▶ [Information shown]
##############################

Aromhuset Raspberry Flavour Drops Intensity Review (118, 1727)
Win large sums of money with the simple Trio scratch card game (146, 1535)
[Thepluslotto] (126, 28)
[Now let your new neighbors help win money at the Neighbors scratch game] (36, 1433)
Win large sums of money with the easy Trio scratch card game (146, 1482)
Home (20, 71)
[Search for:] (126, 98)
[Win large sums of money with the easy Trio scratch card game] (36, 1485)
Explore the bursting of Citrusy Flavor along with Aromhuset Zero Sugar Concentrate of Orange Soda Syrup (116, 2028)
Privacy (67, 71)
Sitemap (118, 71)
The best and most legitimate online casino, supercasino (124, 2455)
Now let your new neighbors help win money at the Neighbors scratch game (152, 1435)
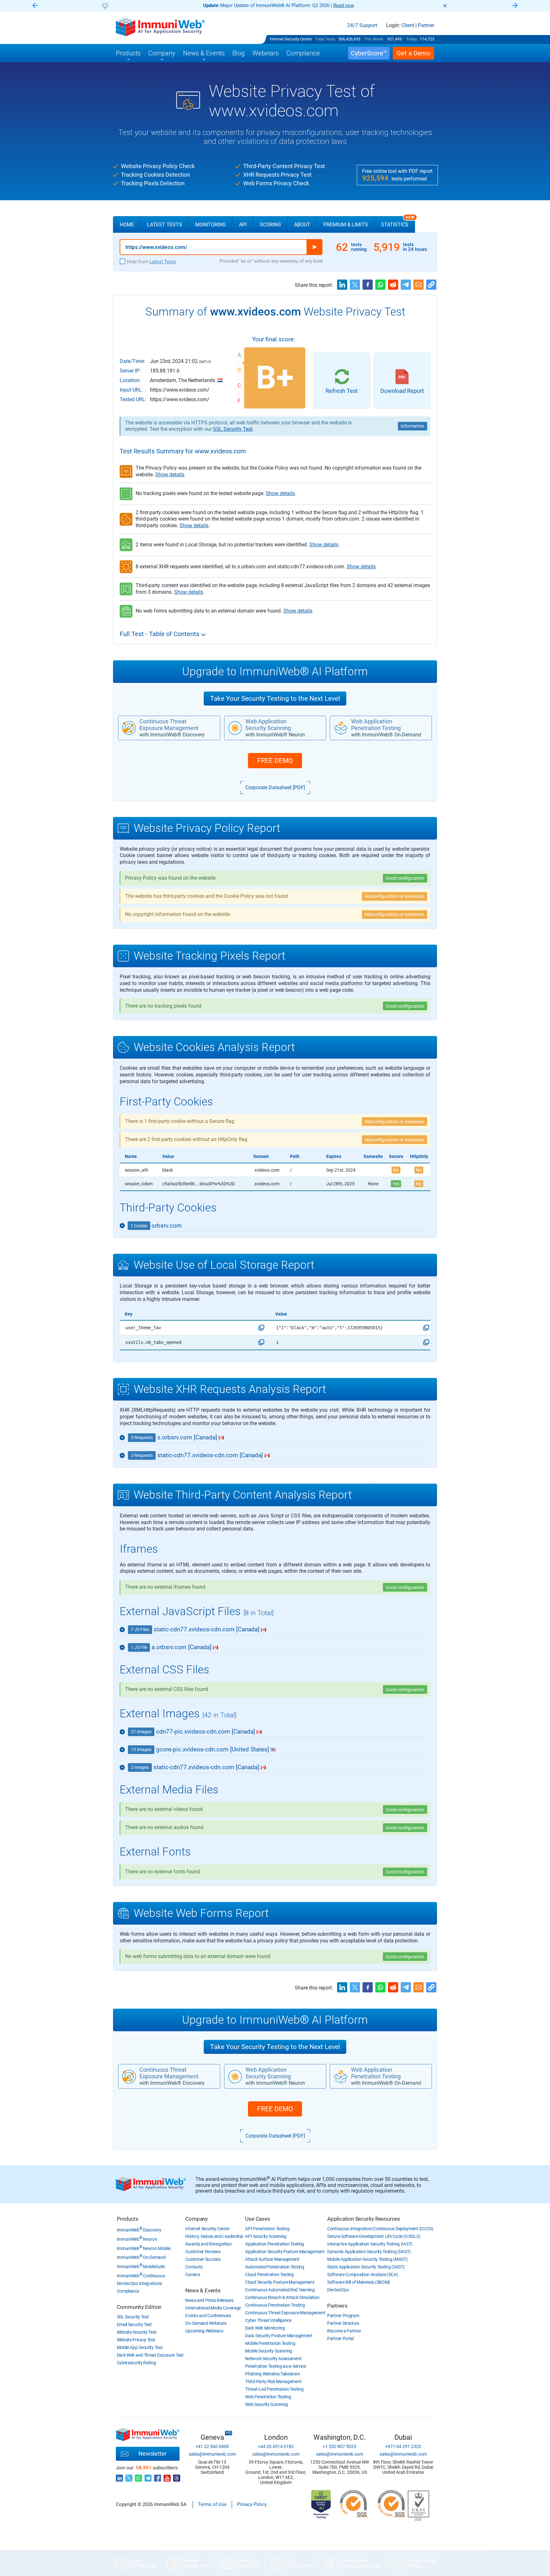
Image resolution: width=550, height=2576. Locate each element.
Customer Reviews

##############################

▶ [Task details] Please retype the lines from the one containing "The best and" through the last line of the records above, exactly as written, and leave out any pictures.

▶ [Solution for this exercise]
The best and most legitimate online casino, supercasino (124, 2455)
Now let your new neighbors help win money at the Neighbors scratch game (152, 1435)
Image resolution: width=550, height=2576. Locate each element.
Customer Reviews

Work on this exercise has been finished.